They say an ex is an ex for a reason but some just can’t take the hint. There’s only one ex I have any communication with and that’s my kids father. Honestly I’m sick of dealing with him lately even though we have kids together he’s the type that didn’t grow up or mature. I was young and dumb when we got together bc if I could I would never have been with him. But enough about my ex he isn’t the reason I’m writing this, my man’s ex is why.
The other day he was at his step dad’s garage working on his truck. Turns out his ex showed up (apparently invitited over by his mom) and their pfa was finally over with so she wanted to talk about their son. Which they did and made plans about visitation. He thought it was done and over with (talking to her that day) until she came back to the garage trashed. She started chasing him around the garage as he was working on the truck. Telling him she was sorry for everything that she still in love with him and asked if he could forgive her and give her another chance. Then she tried to grab on him and tried to get him to have sex with her. She knows damn well he’s with me and he doesn’t want anything to do with her. He said he ignored her and kept working that the other guys would stand by that too. She got mad because of it and finally went back to the house. So he seen the opportunity to clean up and leave so he did. He called me when he left and told me all about it, we keep things 100 with each other. I trust him. I didn’t know how to talk to him about how I was feeling but I finally did yesterday and more so today. I feel like extremely hurt and disrespected over what she did, then to know more than likely she was there because his mom invited her. I feel like it’s a set up to make us fight and to break us up. Which is messed up because I treat him better than anyone else has ever had including his mother. I’ve never been anything but respectful and kind to her so I don’t get why she would be doing this. She tells me that I’m too good for him and that if he leaves me again he will dig his own grave but then this happened. She’s been hanging out a lot with his ex even without his son around so it’s not because of him. The only things that she could possibly have an issue with is our age difference because I’m 6 1/2 yrs older.

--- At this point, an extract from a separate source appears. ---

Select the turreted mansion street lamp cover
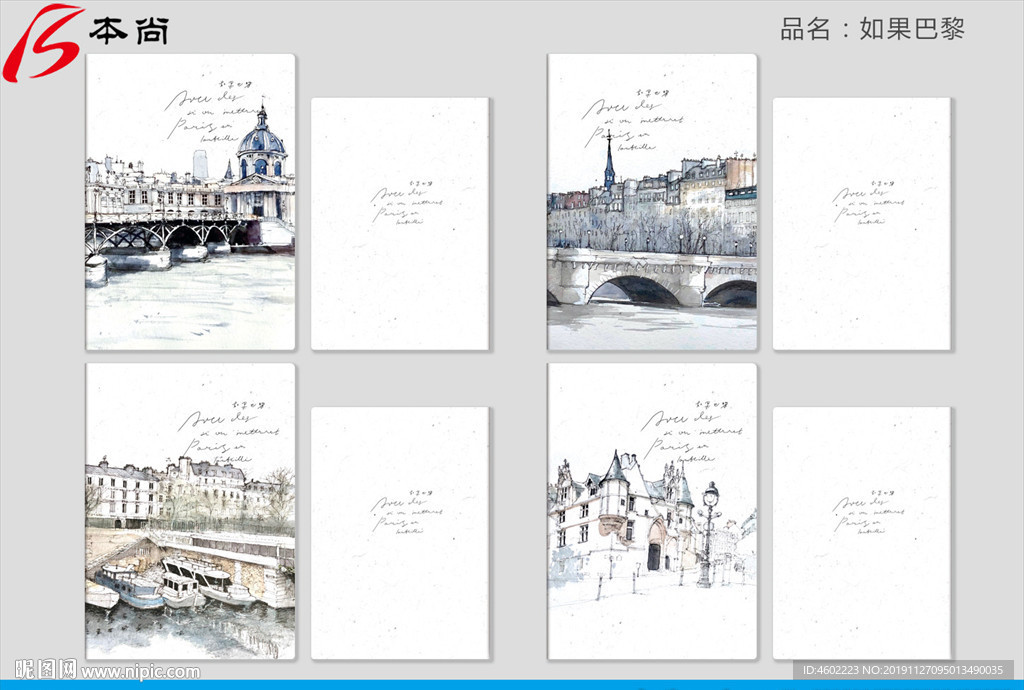Viewport: 1024px width, 690px height. click(x=652, y=511)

I feel so overwhelmed and hurt to the point I want shut down emotionally and isolate myself from everything and everyone. Feeling that way scares the shit out of me because I been doing so well with my anxiety and depression that I don’t want to fall into my old ways over this drama. I have so much I been dealing with here at home, with my kids and family and now I have to add all of this on top. Idk if i can handle it and right now I’m not. All I wanna do is stay in bed and cry, to the point I’ve barely ate in 3 days. That’s no way to live and I can’t live that way. So I have to turn the other cheek on this and be the bigger person which is easier said than done to say the least.